Oleh: Fahd Pahdepie, penulis buku-buku best seller
KOPI, Jakarta – Dalam hidup saya, ada orang-orang tertentu yang ketika saya temui, saya bandingkan usia saya dengan usianya. Jika orang itu lebih tua, saya kurangkan usianya dengan usia saya. Angka yang saya dapat dari pengurangan itu adalah waktu yang saya miliki untuk bisa mengejarnya, menyamai pencapaian-pencapaian dan prestasinya, mengikuti hal-hal baik yang menjadi rekam jejaknya.
Jika orang itu berusia lebih muda dari saya, saya kurangkan usia saya dengan usianya. Angka yang saya dapatkan dari pengurangan itu saya jadikan sebagai hutang waktu. Keterlambatan yang harus saya bayar dengan kerja berkali-kali lipat untuk bisa mengejar segala ketertinggalan saya darinya.
Dengan dua cara itulah sampai detik ini saya bertumbuh, terus belajar, dan tak berhenti berkarya. Saya berhutang pada orang-orang hebat yang datang pada hidup saya, menjadi inspirasi dan motivasi saya untuk terus berbuat baik dan membuktikan diri. Orang-orang itu bukan hanya menjadi contoh, tetapi sekaligus menjadi ‘benchmark’ yang ‘rundown’ hidupnya perlu saya ikuti untuk paling tidak menyamai hal baik yang ada pada dirinya atau bahkan lebih baik lagi.

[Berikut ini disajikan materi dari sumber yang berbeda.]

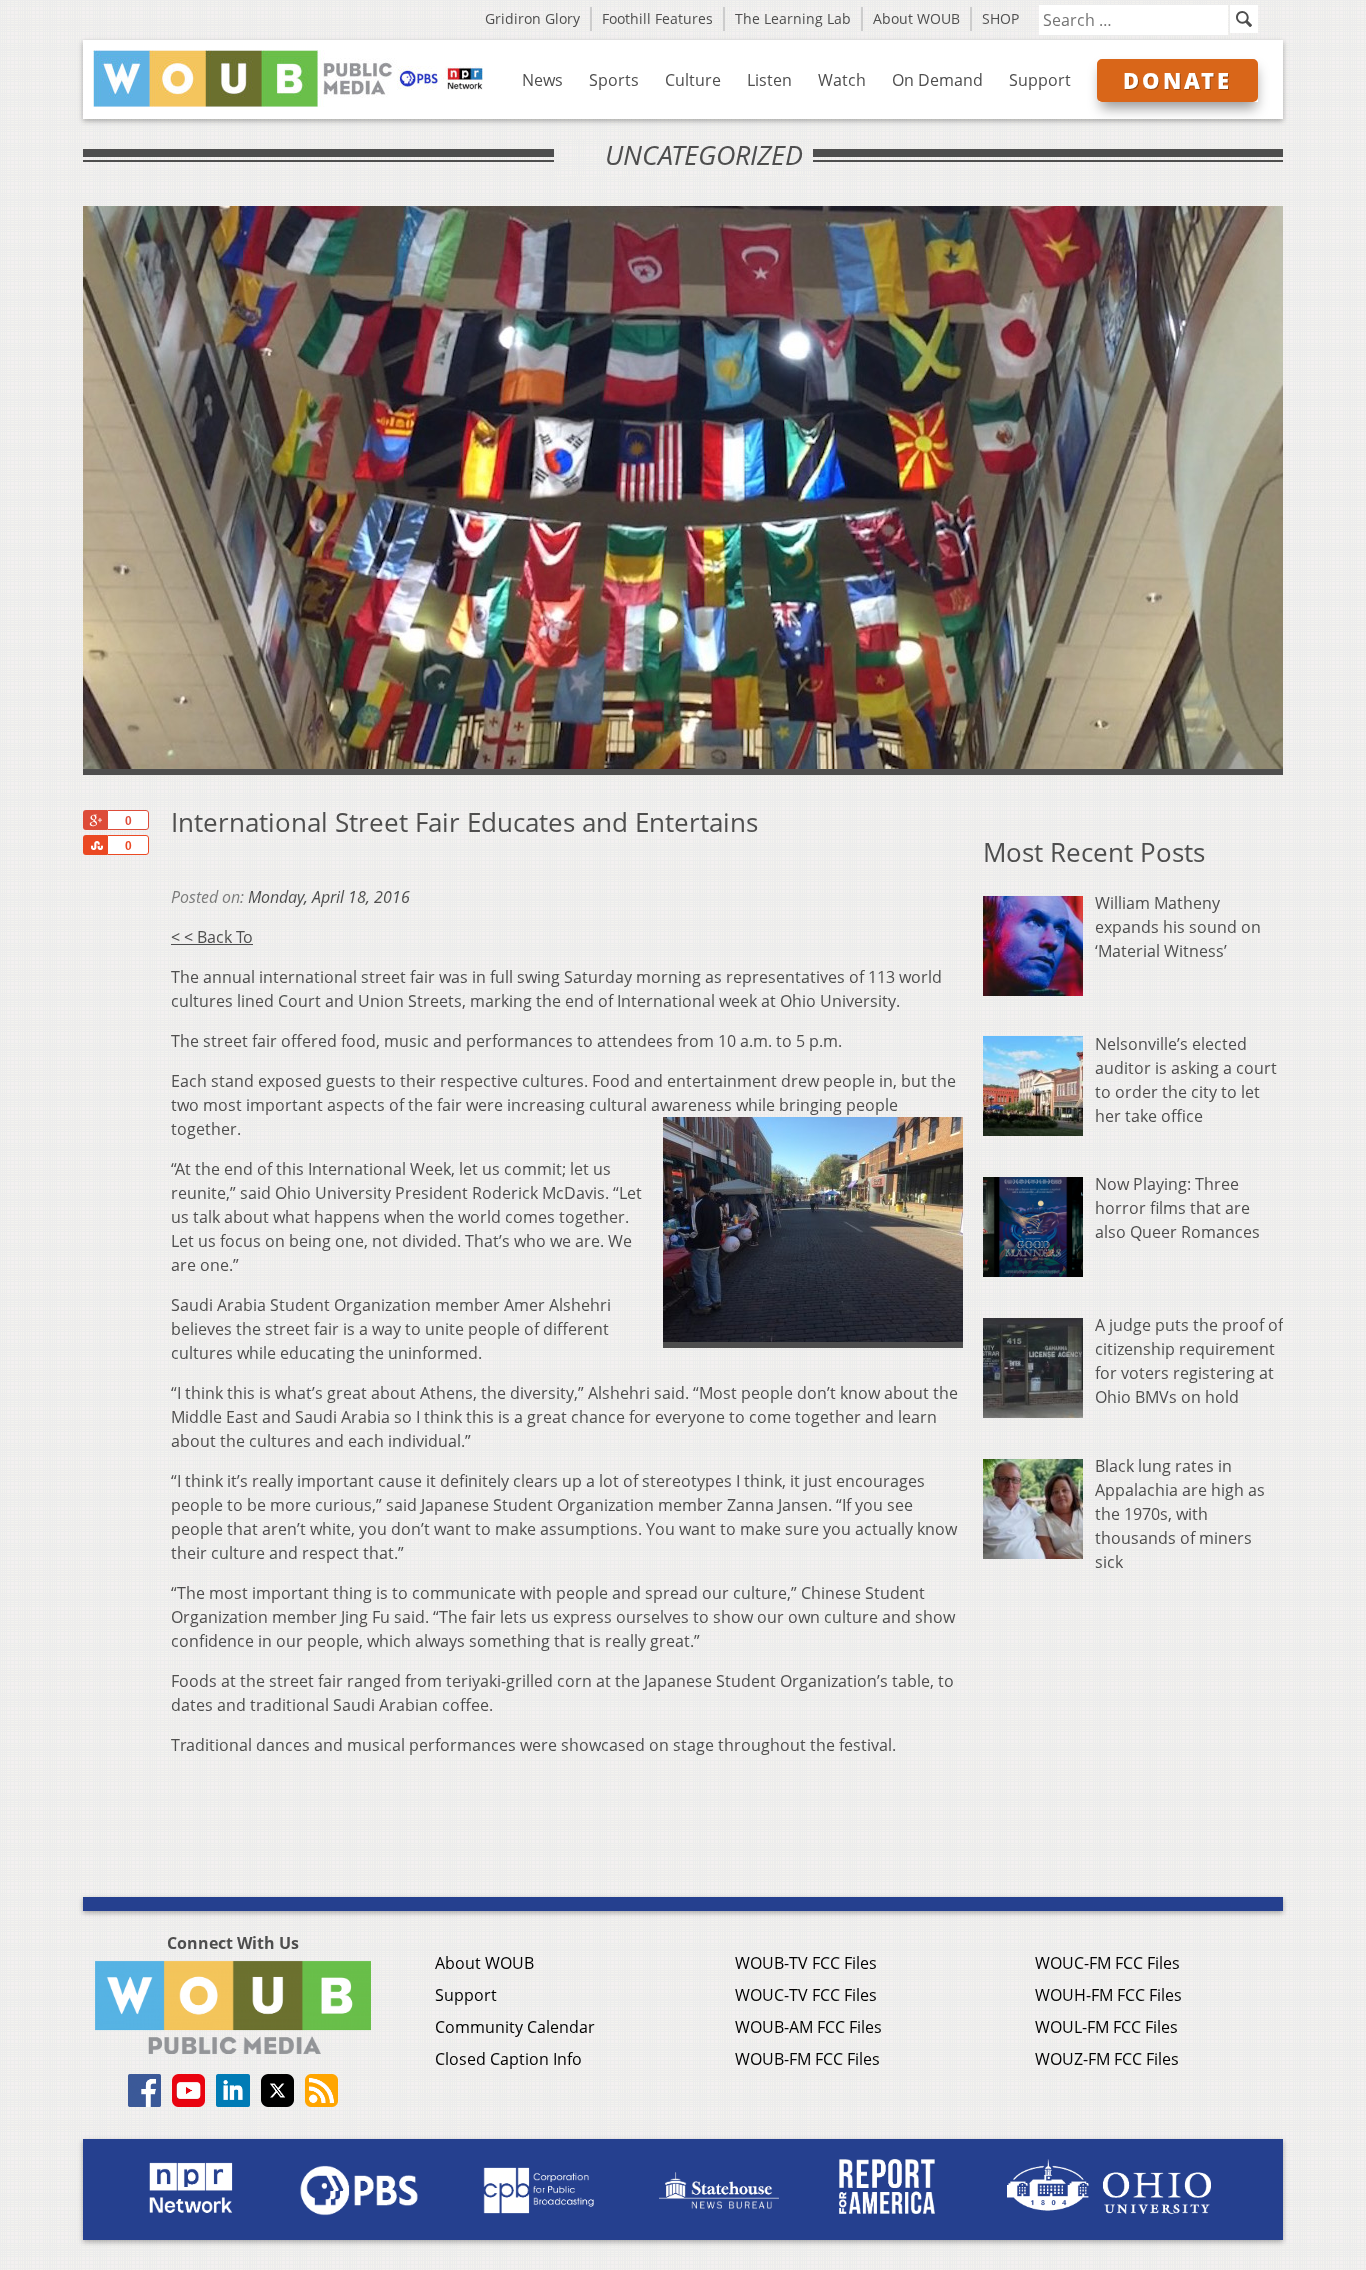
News (542, 80)
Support (1040, 80)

Di antara orang-orang itu, kali ini izinkan saya menceritakan seseorang. Orang yang saya tulis namanya di jurnal daftar orang-orang yang menginspirasi saya dan perlu saya teladani jejak hidupnya. Saya mengagumi ketulusannya untuk selalu bersedia membantu orang lain. Bahkan kepada orang-orang yang membenci, menghina dan merendahkannya.